RAYMOND MERCHANT, CLAIMANT-APPELLANT, CROSS-APPELLEE v. J. S. NASIN COMPANY, EMPLOYER and AETNA CASUALTY SURETY CO., INSURER, RESPONDENTS-APPELLEES, CROSS-APPELLANTS

CASE NO. 952 CRD-2-89-11Workers’ Compensation Commission
MAY 1, 1991

The claimant was represented by Mark Oberlatz, Esq. O’Brien, Shafner, Bartinik, Stuart Kelly, P.C.

The respondents were represented by Jason Dodge, Esq., Pomeranz, Drayton Stabnick.

This Petition for Review from the November 17, 1989 Finding and Award of the Commissioner for the Second District was heard October 26, 1990 before a Compensation Review Division panel consisting of the Commission Chairman, John Arcudi, and Commissioners Andrew Denuzze, and Michael S. Sherman

OPINION

JOHN ARCUDI, CHAIRMAN.

All parties seek review of the Second District’s Finding and Award. The district approved respondent’s Form 36 Notice of Intention to Discontinue Benefits filed February 1, 1988 as of November 1, 1988, nine months later. Claimant’s appeal disputes the commissioner’s ruling that U.S. Social Security Medical Vocational Guidelines were inadmissible.

Claimant sought to introduce into evidence the federal Social Security Medical Vocational Guidelines. Respondent objected to their admission on the basis of hearsay and lack of relevance. The Commissioner sustained the objection as claimant was being paid social security retirement benefits and not social security disability benefits.

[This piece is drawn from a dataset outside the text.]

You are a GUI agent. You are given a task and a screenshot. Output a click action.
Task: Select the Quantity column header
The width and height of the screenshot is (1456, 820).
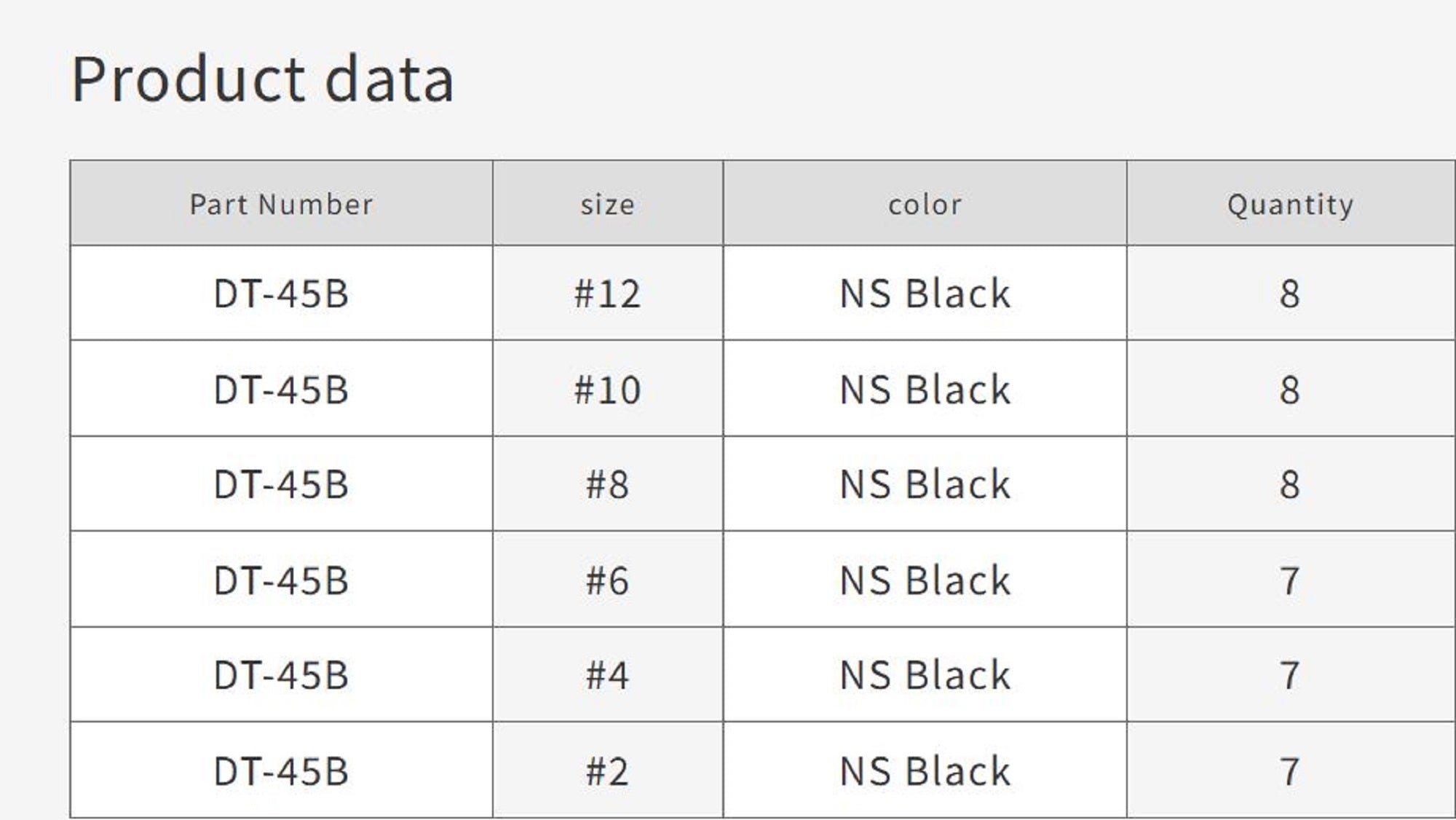point(1290,205)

Our Supreme Court has held:

The rules for determining the admissibility of evidence are well settled. The trial court has broad discretion to determine both the relevancy and remoteness of evidence. State v. Fritz, 204 Conn. 156, 167, 527 A.2d 1157 (1987); State v. Boucino, 199 Conn. 207, 225, 506 A.2d 125 (1986); Turgeon v. Turgeon, 190 Conn. 269, 273, 460 A.2d 1260
(1983); Hughes v. Contemporary Mission, Inc., 180 Conn. 150, 153, 429 A.2d 827 (1980). Only upon a showing of a clear abuse of discretion will this court set aside on appeal rulings on evidentiary matters. State v. Fritz, supra, 167-68; State v. Boucino, supra; State v. Falcon, 196 Conn. 557, 566, 494 A.2d 1190 (1985). In considering the relevancy of evidence, we ask whether “it tends to establish the existence of a material fact or to corroborate other direct evidence in the case. State v. Sharpe, 195 Conn. 651, 659, 491 A.2d 345 (1985); State v. Mastropetre, 175 Conn. 512, 517, 400 A.2d 276 (1978).” State v. Talton, 197 Conn. 280, 285, 497 A.2d 35 (1985).

Dunham v. Dunham, 204 Conn. 303, 324 (1987). See also, State v. Alvarez, 216 Conn. 301, 309 (1990).

On the basis of these precedents we cannot say that the commissioner abused his discretion in ruling the guidelines inadmissible.

The employer’s cross appeal was not received until November 28, 1989. The district’s decision was rendered November 17, 1989 eleven days before. As the respondents failed to comply with the time requirements of Sec. 31-301 (a), we lack jurisdiction to hear the respondents’ appeal.

We therefore affirm the November 17, 1989 Finding and Award and dismiss the appeal.

Commissioners Andrew Denuzze and Michael S. Sherman concur.